Laudatio von Reiner Kunze auf den ukrainischen Literaturwissenschaftler und Übersetzer Prof. Petro Rychlo aus Anlass der Verleihung des Georg Dehio-Kulturpreises 2015
von Reiner Kunze

Meine sehr verehrten Damen und Herren,

der Preisträger hat darum gebeten, über ihn selbst nur das Al-
lernötigste zu sagen und vornehmlich darüber zu sprechen, wie
schwer es ist, ein Gedicht zu übersetzen. Weder das eine, noch
das andere ist in fünfzehn Minuten möglich, mir stehen aber für beides nur fünfzehn Minuten zur Verfügung.

Einen Bruchteil des Allernötigsten über Professor Dr. Rychlo

Professor Rychlos Werk materialisiert sich in Stapeln von Übersetzungsbänden, u.a. der zehnbändigen zweisprachigen Ausgabe der Gesammelten Gedichte Paul Celans, von Monographien, u.a. der Abhandlung Jüdische Identitätssuche in der deutsch-sprachigen Dichtung der Bukowina, von Werkherausgaben, u.a. der deutschsprachigen Prosa der ukrainischen Klassikerin Olga Kobylanska, von Anthologien, u.a. der deutschsprachigen Lyrik der Bukowina, und von literar- und kulturwissenschaftlichen Sammelbänden und Zeitschriften mit Hunderten von ihm verfaßten Rezensionen, theoretischen Aufsätzen und Essays.

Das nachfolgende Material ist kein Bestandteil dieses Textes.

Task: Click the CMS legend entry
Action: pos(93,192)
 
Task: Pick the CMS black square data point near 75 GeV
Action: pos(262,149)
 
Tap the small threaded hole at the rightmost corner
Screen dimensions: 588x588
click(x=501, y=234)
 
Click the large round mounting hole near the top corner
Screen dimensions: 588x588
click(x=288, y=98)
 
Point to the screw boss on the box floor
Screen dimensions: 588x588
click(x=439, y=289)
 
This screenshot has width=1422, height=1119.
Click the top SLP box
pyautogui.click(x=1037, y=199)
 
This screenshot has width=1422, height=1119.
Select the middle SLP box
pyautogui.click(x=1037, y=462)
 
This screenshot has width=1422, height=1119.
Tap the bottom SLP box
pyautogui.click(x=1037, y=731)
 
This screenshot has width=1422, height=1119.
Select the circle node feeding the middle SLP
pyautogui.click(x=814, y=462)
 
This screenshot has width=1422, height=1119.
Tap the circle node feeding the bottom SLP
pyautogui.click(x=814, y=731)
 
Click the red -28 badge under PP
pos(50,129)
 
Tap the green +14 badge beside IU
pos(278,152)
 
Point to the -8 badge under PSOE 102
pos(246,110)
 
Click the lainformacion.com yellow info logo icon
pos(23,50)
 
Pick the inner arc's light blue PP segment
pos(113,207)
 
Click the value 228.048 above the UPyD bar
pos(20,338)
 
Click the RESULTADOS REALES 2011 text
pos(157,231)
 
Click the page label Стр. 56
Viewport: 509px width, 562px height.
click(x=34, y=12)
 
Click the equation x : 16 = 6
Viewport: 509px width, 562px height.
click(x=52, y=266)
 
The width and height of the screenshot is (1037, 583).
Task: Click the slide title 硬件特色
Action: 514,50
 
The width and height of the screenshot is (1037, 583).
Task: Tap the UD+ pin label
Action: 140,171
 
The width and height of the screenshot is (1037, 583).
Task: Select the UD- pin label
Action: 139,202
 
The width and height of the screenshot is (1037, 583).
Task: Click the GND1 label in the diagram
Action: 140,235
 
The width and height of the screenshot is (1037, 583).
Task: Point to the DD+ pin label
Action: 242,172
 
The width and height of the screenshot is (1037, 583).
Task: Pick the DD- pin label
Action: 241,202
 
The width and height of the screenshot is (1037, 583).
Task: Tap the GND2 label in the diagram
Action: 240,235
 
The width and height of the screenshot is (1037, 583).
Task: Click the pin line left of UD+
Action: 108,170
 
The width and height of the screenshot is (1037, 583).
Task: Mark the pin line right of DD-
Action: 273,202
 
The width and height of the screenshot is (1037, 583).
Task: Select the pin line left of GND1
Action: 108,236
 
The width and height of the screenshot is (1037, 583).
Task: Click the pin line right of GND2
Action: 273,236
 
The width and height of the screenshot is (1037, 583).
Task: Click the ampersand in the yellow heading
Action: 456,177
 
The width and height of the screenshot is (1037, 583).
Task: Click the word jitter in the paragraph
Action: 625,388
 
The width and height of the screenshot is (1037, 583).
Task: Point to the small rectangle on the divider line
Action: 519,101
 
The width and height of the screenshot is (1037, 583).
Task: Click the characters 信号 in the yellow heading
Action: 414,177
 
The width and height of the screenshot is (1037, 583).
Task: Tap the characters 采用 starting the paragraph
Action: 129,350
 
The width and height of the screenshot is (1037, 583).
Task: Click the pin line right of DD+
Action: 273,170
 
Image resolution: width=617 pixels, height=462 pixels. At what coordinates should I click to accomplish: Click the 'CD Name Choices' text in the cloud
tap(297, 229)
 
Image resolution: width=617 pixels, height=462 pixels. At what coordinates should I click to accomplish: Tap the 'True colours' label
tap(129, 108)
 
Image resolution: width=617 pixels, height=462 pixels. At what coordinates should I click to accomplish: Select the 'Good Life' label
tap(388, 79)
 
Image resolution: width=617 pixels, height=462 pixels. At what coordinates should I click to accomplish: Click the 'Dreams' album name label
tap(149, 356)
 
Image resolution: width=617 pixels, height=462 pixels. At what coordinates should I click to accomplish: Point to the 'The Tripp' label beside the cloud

Das Singuläre dieses Werkes besteht jedoch darin, daß in ihm eine Tradition aufersteht, die zu den bewundernswürdigsten Kulturleistungen Mitteleuropas zählt. In Czernowitz, der Hauptstadt der Bukowina, lebten u.a. Deutsche, Österreicher, Ukrainer, Rumänen, Juden, Polen und Armenier. In einem Endevergangenen Jahres in München gehaltenen Vortrag sagte Professor Rychlo:

»Die kleine Bukowina hat vielleicht zum ersten Mal so deutlich und überzeugend demonstriert, wie produktiv das harmonische Zusammenleben mehrerer Völkerschaften sein kann, die durch gegenseitige Sympathie und humanistische Kultur verbunden sind.«

1940 beendete Stalin dieses schöpferische Zusammenleben brutal. Petro Rychlo schreibt im Nachwort zu der von ihm herausgegebenen Czernowitz-Anthologie:

»Erst nach der großen Wende 1991 beginnt man sich wieder … auf die nationale Identität und Multikulturalität im ukrainischen Černivci zu besinnen. Langsam, nur zögernd erwacht das historische Gedächtnis an jene Zeit, in der die Stadt Teil des mitteleuropäischen kulturellen Raumes war.«

Petro Rychlos Werk selbst ist mitteleuropäischer kultureller Raum ukrainischer Identität. Europa schuldet dem heutigen Preisträger großen Dank.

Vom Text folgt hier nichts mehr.